Difícil não lembrar dessa regra, quando os EUA e os países europeus esbravejam por a Rússia ter reconhecido a independência da Ossétia do Sul e da Abkázia, as duas províncias que resultaram da divisão da República de Sacartvelo, conhecida no Ocidente como “Geórgia”.

Não faz muito tempo, os países ocidentais reconheceram a República do Kossovo, que resultou da divisão da Sérvia. O Ocidente argumentou que a população de kossovo não é sérvia, nem a língua nem a cultura são sérvias; portanto a República do kossovo tinha direito de tornar-se independente da Sérvia. Sobretudo depois de a Sérvia ter movido violenta campanha de opressão contra os sérvios. Apoiei essa idéia com todo o empenho. Diferente de vários de meus amigos, até apoiei a operação militar que ajudou na independência dos kossovares.

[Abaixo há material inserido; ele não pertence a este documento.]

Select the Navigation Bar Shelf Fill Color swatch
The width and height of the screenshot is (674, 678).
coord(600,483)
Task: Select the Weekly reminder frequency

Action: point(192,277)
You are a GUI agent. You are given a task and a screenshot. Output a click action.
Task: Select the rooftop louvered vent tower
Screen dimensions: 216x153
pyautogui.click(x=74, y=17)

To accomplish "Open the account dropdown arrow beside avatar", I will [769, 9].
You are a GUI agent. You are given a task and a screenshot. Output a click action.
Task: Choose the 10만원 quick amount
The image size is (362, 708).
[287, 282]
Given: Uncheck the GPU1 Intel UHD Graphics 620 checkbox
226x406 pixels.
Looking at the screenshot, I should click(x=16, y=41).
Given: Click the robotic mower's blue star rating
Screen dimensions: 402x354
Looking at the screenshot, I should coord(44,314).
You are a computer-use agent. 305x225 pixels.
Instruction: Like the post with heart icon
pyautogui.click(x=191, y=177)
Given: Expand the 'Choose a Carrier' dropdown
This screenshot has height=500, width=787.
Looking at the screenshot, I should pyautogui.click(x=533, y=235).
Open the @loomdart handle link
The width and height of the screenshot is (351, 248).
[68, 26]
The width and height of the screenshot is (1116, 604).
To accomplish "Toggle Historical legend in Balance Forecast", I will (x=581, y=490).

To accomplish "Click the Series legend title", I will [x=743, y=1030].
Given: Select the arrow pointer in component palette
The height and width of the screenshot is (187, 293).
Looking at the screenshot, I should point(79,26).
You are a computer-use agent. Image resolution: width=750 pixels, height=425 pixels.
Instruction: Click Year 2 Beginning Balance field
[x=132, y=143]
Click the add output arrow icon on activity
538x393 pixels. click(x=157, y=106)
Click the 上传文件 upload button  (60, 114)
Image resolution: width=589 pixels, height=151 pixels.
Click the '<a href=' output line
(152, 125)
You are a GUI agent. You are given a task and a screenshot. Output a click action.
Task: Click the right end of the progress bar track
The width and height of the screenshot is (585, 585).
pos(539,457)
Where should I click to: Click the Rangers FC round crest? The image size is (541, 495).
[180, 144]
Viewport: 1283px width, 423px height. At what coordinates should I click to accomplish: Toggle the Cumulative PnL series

Molho para ganso, molho para gansa, como diz o povo. Verdade para kossovo não passa a ser mentira para Abkázia e Ossétia do Sul. As populações, nessas províncias, não são georgianas, têm suas próprias línguas e respectivas antigas civilizações. Anexaram-se à Geórgia quase por capricho e não têm vontade alguma de continuar a ser georgianas.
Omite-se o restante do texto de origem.